The Rajasthan high court bench has passed a new bizarre rule to cancel the driving licenses. Justice Sanjeev Prakash Sharma, in a single-bench ruling, has directed the transport authorities to withdraw the driver’s license issued to the illiterate persons. The reason the court gave behind the cancellation of the licenses is that the illiterate persons driving a vehicle can be a menace for the pedestrians.
The court passed a two-page ruling after hearing a case on a different case. The excerpt from the ruling says,
“The license cannot be allowed to be issued for driving any kind of vehicle to an illiterate person as he is virtually a menace for the pedestrians as he would not be in a position to understand road signs and notices of caution written on boards for human safety on the highways as well as on the roads in the cities.
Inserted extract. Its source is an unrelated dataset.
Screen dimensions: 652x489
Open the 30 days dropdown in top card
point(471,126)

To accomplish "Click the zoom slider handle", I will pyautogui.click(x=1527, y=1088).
The license of Light Motor Vehicles issued to the petitioner and similar persons also must be therefore withdrawn in the light of what has been stated hereinabove.“
According to the judge, an illiterate person cannot read road signs properly, which is why they can be dangerous to pedestrians. The court said that people who cannot read are a menace to the pedestrians. It should be noted that there is no minimum qualification required to get a private driving license in India. However, there are written tests that require a certain level of basic reading and writing. If a person is applying for a transport license, the prescribed minimum requirement is Class VII pass.
Interestingly, the court passed the order while hearing a writ petition filed by a person who was seeking a license to drive a transport vehicle. The person filed a petition saying that he should be allowed to drive the transport vehicle on the ground that he received the driving license thirteen years ago. It should be noted that in 2017, the Supreme Court passed a ruling that allowed LMV license holders could drive commercial LMV category vehicles without endorsing it. This allowed many people to earn by driving commercial vehicles without getting any extra permissions from the authorities.
Justice Sanjeev Prakash Sharma, who was the only judge present on the bench listening to the petition observed that the petitioner was illiterate and yet he holds a driving license. The judge then said that Motor Vehicle rules should consider the public who are using the road and should not be framed in a way to only benefit the license seekers.
The court has asked the transport authorities to show their course of action in the next one month. It is not known how the authorities will identify such illiterate person but cancelling the licenses will have a huge impact on the livelihood of the people.